** Text for analysis follows **
The removal of your birth control patch will pretty much seize the effects of that birth control method instantly.
As soon as you take the patch off, your body will no longer receive estrogen or progesterone from the patch, so this will essentially mean that you can get pregnant instantly.
Generally, it will take a few days for the extra hormones to leave your body, but if you don’t want to get pregnant, you should start a new form of birth control immediately.
The Side Effects Of Stopping Birth Control
Now that we have taken a look at how to stop taking some of the most common forms of birth control, let’s take a look at some of the side effects of this.
Generally, the potential side effects of stopping birth control are the same across all the different methods, this is due to the fact that they all use similar hormones to prevent pregnancy.
So, if you are thinking of stopping your birth control, these are some of the potential side effects you might encounter.
General Side Effects
Typically, the side effects associated with stopping birth control will differ from person to person.
However, there are some general side effects that you might experience when you stop taking birth control.
- Cramps during ovulation
- Changes to your menstrual cycle
- Weight gain
- Mood changes
- Tender breasts
- Changes in libido
- PMS symptoms
Before we wrap this up, let’s take a look at a couple of these side effects in a little more detail.
Weight Gain And Acne
Weight gain, or more specifically weight fluctuation, is a common side effect of coming off birth control.
However, this can easily be counterbalanced by following a healthy diet and completing regular exercise.
The weight gain associated with coming off birth control is caused by your body adjusting to the lack of estrogen, or progesterone, that it had previously become acclimated to while you were on birth control.
This adjustment can also cause acne.
Generally, you will only experience acne when you come off birth control if you experienced it before you went on birth control.
If this is something you are concerned about, you should speak with your doctor about it.
Headaches And Cramps
Another common side effect of stopping birth control is experiencing headaches and cramps. Again, these are caused by your body reacting to the hormonal differences within it.
Generally, these symptoms will occur around the time of your period, and will only last for a handful of cycles.
If intense headaches or cramping persists past 2-3 menstrual cycles after stopping your birth control, you should consult with your doctor.
Breast tenderness is something that comes and goes throughout your cycle and is most persistent during ovulation.
While you were on birth control, you won’t have experienced this as you wouldn’t have been ovulating.
So, when you stop taking your birth control, this symptom can come back with high intensity.
If the pain is really bad, then a cold compress might help.
However, most of the time, this pain will be something you can live with as it will come and go throughout your cycle.
PMS (Premenstrual Syndrome) is a common condition that affects women with a mixture of physical and emotional side effects.
It can sometimes flare after stopping birth control. If this is something you are concerned about, consult with your doctor.
Generally, there is no reason why you won’t conceive after being on birth control.
You should be able to conceive pretty soon after stopping your birth control method, however, it can take a couple of cycles for your body to return to normal.
Especially if you have been on birth control for a long time.
If you are coming off birth control and intending to try to conceive, you should consult with your doctor for any advice or additional information they can provide.
In short, for most women, stopping birth control will be simple enough.
Most women will be able to stop taking their birth control without any major side effects or discomfort.
However, for some women, stopping taking birth control will lead to unpleasant side effects, including weight gain, acne, tender breasts, and lots more.
Ultimately, how you react to stopping your birth control will depend on your personal circumstances. If you have any concerns about this, you should consult with your doctor.
We hope you have found this information helpful. Thank you for reading!
** End of Text for analysis **
Required work:
**1)** Answer these about the text on stopping birth control:
(a) How long does it generally take for the extra hormones to leave the body after the patch is removed?
(b) If intense headaches or cramping persist past how many menstrual cycles after stopping birth control should you consult a doctor?
(c) What might help if breast pain is really bad?
**2)** Can you duplicate everything in the text on stopping birth control from "So, if you are" down to "little more detail."?
The records are separate material, unrelated to the text on stopping birth control.
** Data extract follows **
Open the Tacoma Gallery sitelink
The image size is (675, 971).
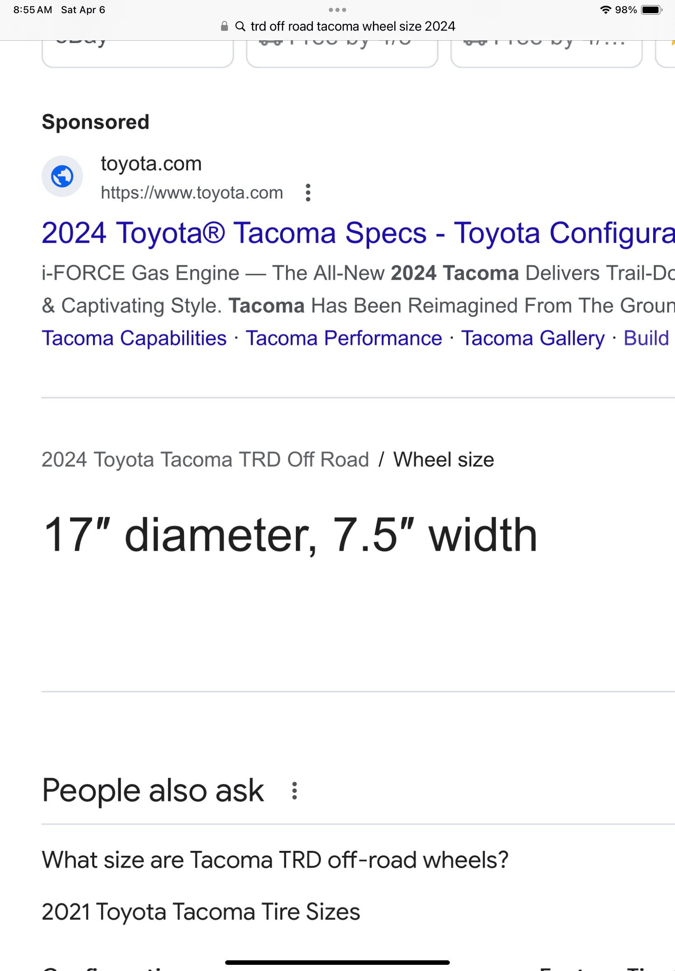(x=532, y=338)
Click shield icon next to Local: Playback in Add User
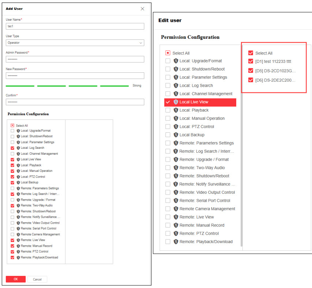Screen dimensions: 312x288 click(x=18, y=165)
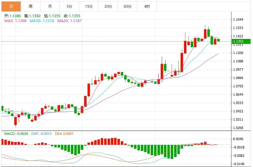This screenshot has height=167, width=253.
Task: Choose the 30分 interval tab
Action: (108, 6)
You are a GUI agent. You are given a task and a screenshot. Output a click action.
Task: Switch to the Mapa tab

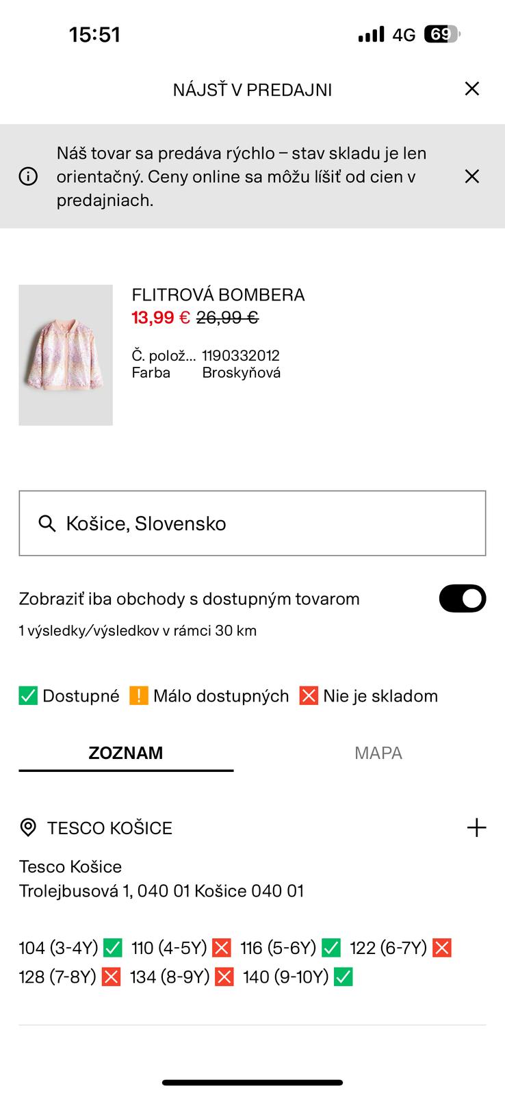point(378,753)
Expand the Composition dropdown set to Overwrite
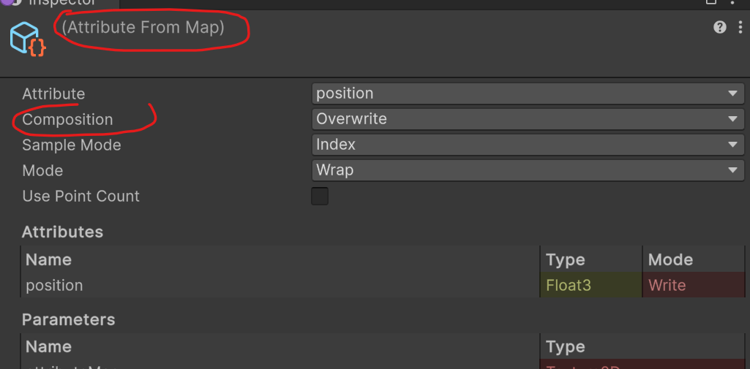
** End of Data extract **
Results for the exercise:
**1)**
(a) A few days.
(b) 2-3 menstrual cycles.
(c) A cold compress.

**2)**
So, if you are thinking of stopping your birth control, these are some of the potential side effects you might encounter.
General Side Effects
Typically, the side effects associated with stopping birth control will differ from person to person.
However, there are some general side effects that you might experience when you stop taking birth control.
- Cramps during ovulation
- Changes to your menstrual cycle
- Weight gain
- Mood changes
- Tender breasts
- Changes in libido
- PMS symptoms
Before we wrap this up, let’s take a look at a couple of these side effects in a little more detail.